LLNS may have excluded the wrong people in last VSSOP? The exclusions were based on outdated job categories and related skills. ULM are now thinking that in the future, job categories and functional areas will have to be re-defined. The next VSSOP/ISP will be based on the new categories and functional areas. The questions I have are: 1) Why didnt they think of that before the transition. It seems like their style is “change things as you go”. Planning is out the window! 2) Who will give input on the new changes? The next RIF apparently is going to be more lucrative than the VSSOP. Depending on the length of employment, a RIFed person, not only gets their 1 week pay per year of service but also from 30 to 120 days notice, essentially 30 to 120 days pay. Please feel free to comment on the rumors or add new ones you actually heard.
Comments
The funding of science worldwide is very tight at the moment (everyone everywhere has problems) but the lab's high taxes make them particularly uncompetitive for the shrinking pot of money.

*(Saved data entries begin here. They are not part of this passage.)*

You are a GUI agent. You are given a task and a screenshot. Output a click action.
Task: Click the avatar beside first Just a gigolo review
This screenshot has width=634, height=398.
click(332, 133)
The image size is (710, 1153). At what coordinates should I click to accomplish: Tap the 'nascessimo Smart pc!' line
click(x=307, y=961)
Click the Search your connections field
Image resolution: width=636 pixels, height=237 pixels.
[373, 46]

The high taxes have created a death spiral. We were shouting to management about this for the last 3 years but no-one listened; The higher the taxes, the fewer agencies will pay them and the less money comes in, the less money that comes in, the more each individual grant must be taxed to support the lab, and so the taxes go up, and so on and so on.
The layoffs of support staff and lowering of other costs were supposed to help with this but the reality is that we need taxes to be 50% lower to genuinely compete, not the 10% (or whatever) they've eeked out. Even once they're 50% lower, we'd then need a year or 2 to wind everything back up again. This has become an impossible situation.

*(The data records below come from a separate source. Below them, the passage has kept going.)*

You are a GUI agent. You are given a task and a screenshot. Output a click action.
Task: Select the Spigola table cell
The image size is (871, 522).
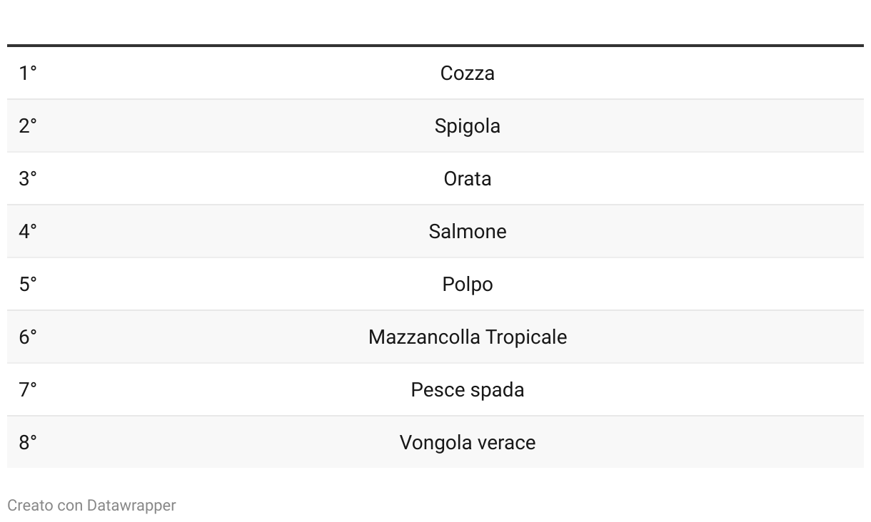[x=467, y=126]
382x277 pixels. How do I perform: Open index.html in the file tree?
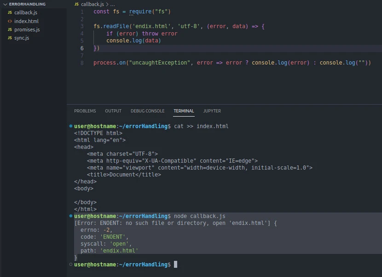(x=26, y=21)
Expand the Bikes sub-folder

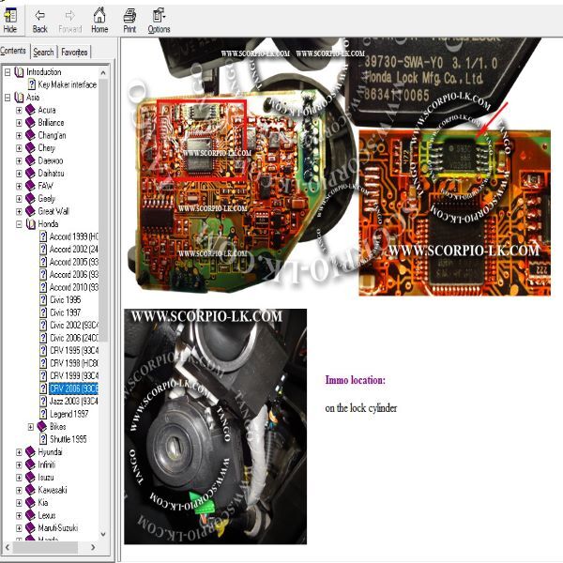(31, 427)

Think about it - do you really want your taxes paying for a $450K FTE when you could get the equivalent for $250K at a DoD lab, or in some cases $100K at a university??
We cost too much. I'm done.
You are right, 1:07 PM. It's over. Many of us or in deep denial, but it's really over.
The current high costs and broken management system have make it impossible to grow new programs. A few areas may get lucky with a big program win, but that will be the exception. It's time to move on to more promising places to do research.
This place has little hope to grow. It's game over, as far as I can see.